* [Tasks]:
1 – Translate this sentence from the UBIFS thread into Spanish: "I didn't find any reference to 32 bytes or 16 words in the datasheet."
2 – Answer these questions using the UBIFS thread below.
(a) According to the sample code notes, a flash page begins at addresses evenly divisible by what value?
(b) What write buffer size does the datasheet give?
(c) What minimum I/O unit size applies to NOR?
3 – Repeat the part of the UBIFS thread between "I didn't find" and "to this device.", inclusive.

* [Selection]:
════════════════════

UBIFS Corrupt during power failure

Thu Apr 16 17:34:00 EDT 2009

Artem Bityutskiy wrote:
> On Wed, 2009-04-15 at 10:32 -0600, Eric Holmberg wrote:
> > Looking through the data sheet again, it looks like there is the concept
> > of a page for block writes in this particular NOR flash where a page
> > starts on any address evenly divisible by 0x20 (32-byte block).  The CFI
> > driver handles this when splitting up the blocks.
> > 
> > Here's the datasheet for reference:
> >  * http://www.spansion.com/datasheets/s29gl-p_00_a11_e.pdf?page=28
> > 
> > Thinking about it, this shouldn't affect the maximum possible corruption
> > count, since a fully-aligned write buffer is the worst case (a possible
> > of a <=64-byte corruption).  If the block is split between pages, then
> > 32-bytes would occur in the first write and 32-bytes in the second
> > write, so the maximum corruption would be <=32 bytes.

I didn't find any reference to 32 bytes or 16 words in the datasheet.
0x20 only appears once, in the sample code:

    /* NOTES: Write buffer programming limited to 16 words. */
    /*        All addresses to be written to the flash in   */
    /*        one operation must be within the same flash   */
    /*        page. A flash page begins at addresses        */
    /*        evenly divisible by 0x20.                     */

But notice the sample code also limits the write buffer to 16 words /
32 bytes, while the datasheet says the write buffer is 32 words / 64
bytes.  So it looks to me like the sample code is for another device
with smaller write buffer, and the "32-byte page" is spurious and not
really applicable to this device.

> 1. eraseblock
> 2. Min. I/O unit size, which is mtd->writesize in MTD, and
> ubi->min_io_size in UBI. This corresponds to NAND page, and 1 byte in
> NOR.

I guess 1 byte in NOR because you can overwrite a word to set the other byte?

════════════════════

* [Data excerpt]:
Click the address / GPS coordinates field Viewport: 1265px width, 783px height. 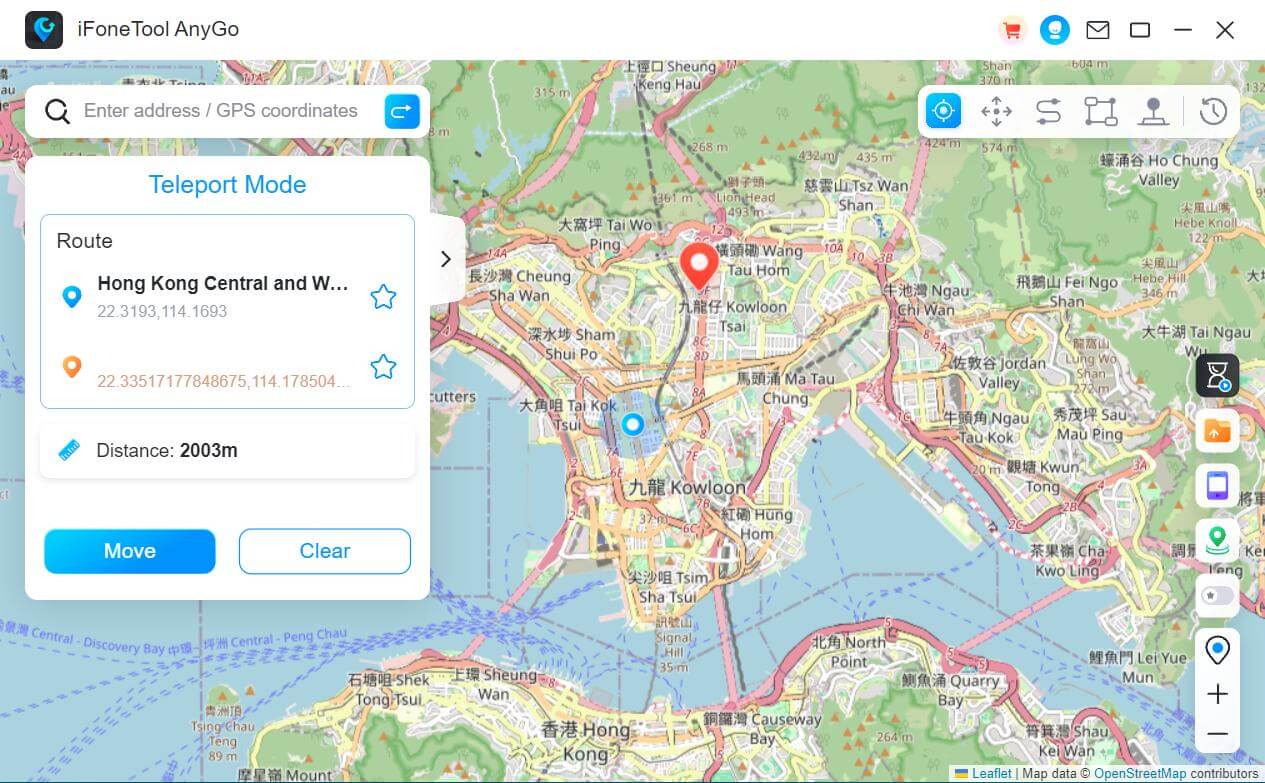[220, 111]
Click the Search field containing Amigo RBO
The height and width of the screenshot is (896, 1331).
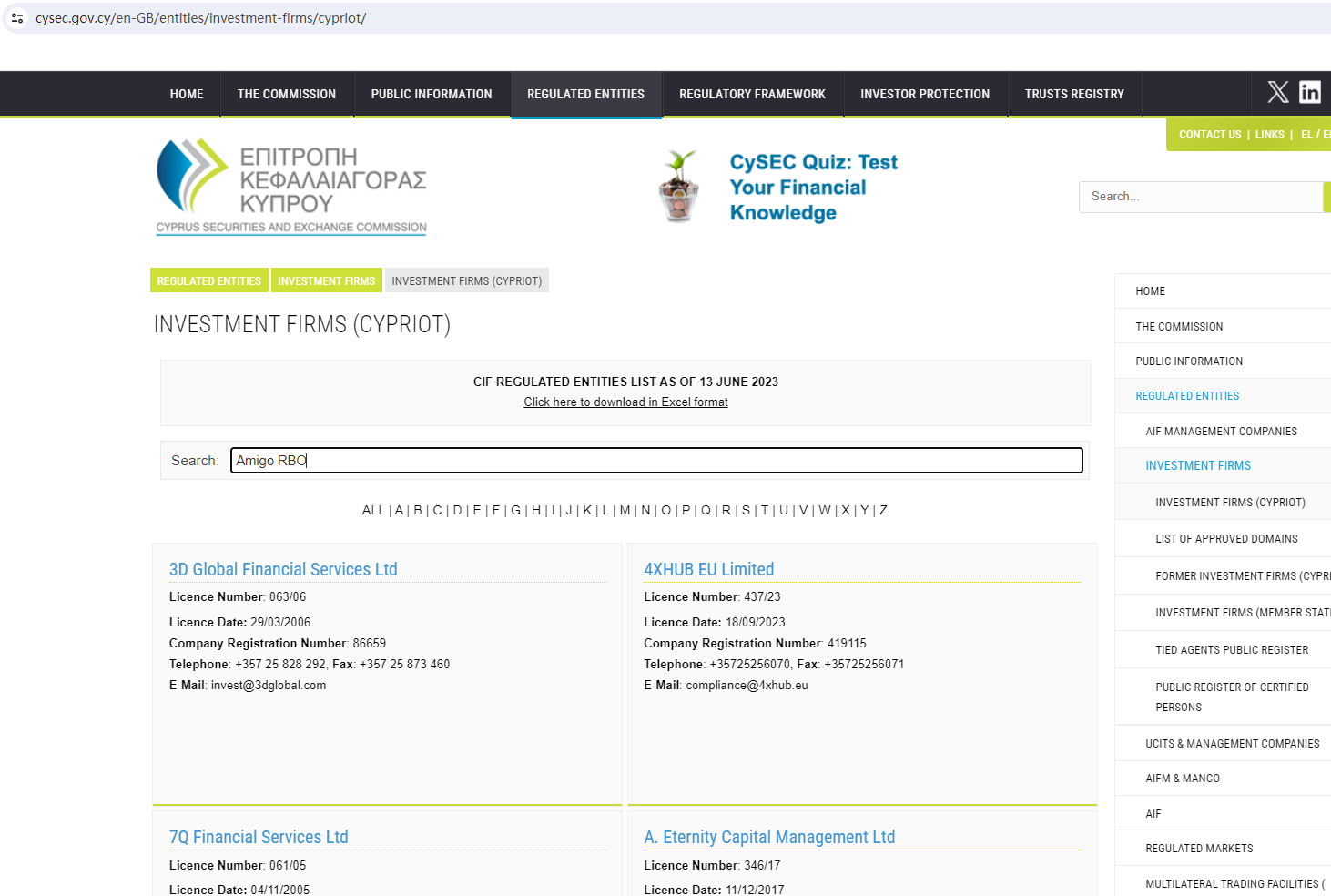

════════════════════

* [Answers for the exercise]:
1 – No encontré ninguna referencia a 32 bytes ni a 16 palabras en la hoja de datos.

2 –
(a) 0x20
(b) 32 words, or 64 bytes
(c) 1 byte

3 –
I didn't find any reference to 32 bytes or 16 words in the datasheet.
0x20 only appears once, in the sample code:

    /* NOTES: Write buffer programming limited to 16 words. */
    /*        All addresses to be written to the flash in   */
    /*        one operation must be within the same flash   */
    /*        page. A flash page begins at addresses        */
    /*        evenly divisible by 0x20.                     */

But notice the sample code also limits the write buffer to 16 words /
32 bytes, while the datasheet says the write buffer is 32 words / 64
bytes.  So it looks to me like the sample code is for another device
with smaller write buffer, and the "32-byte page" is spurious and not
really applicable to this device.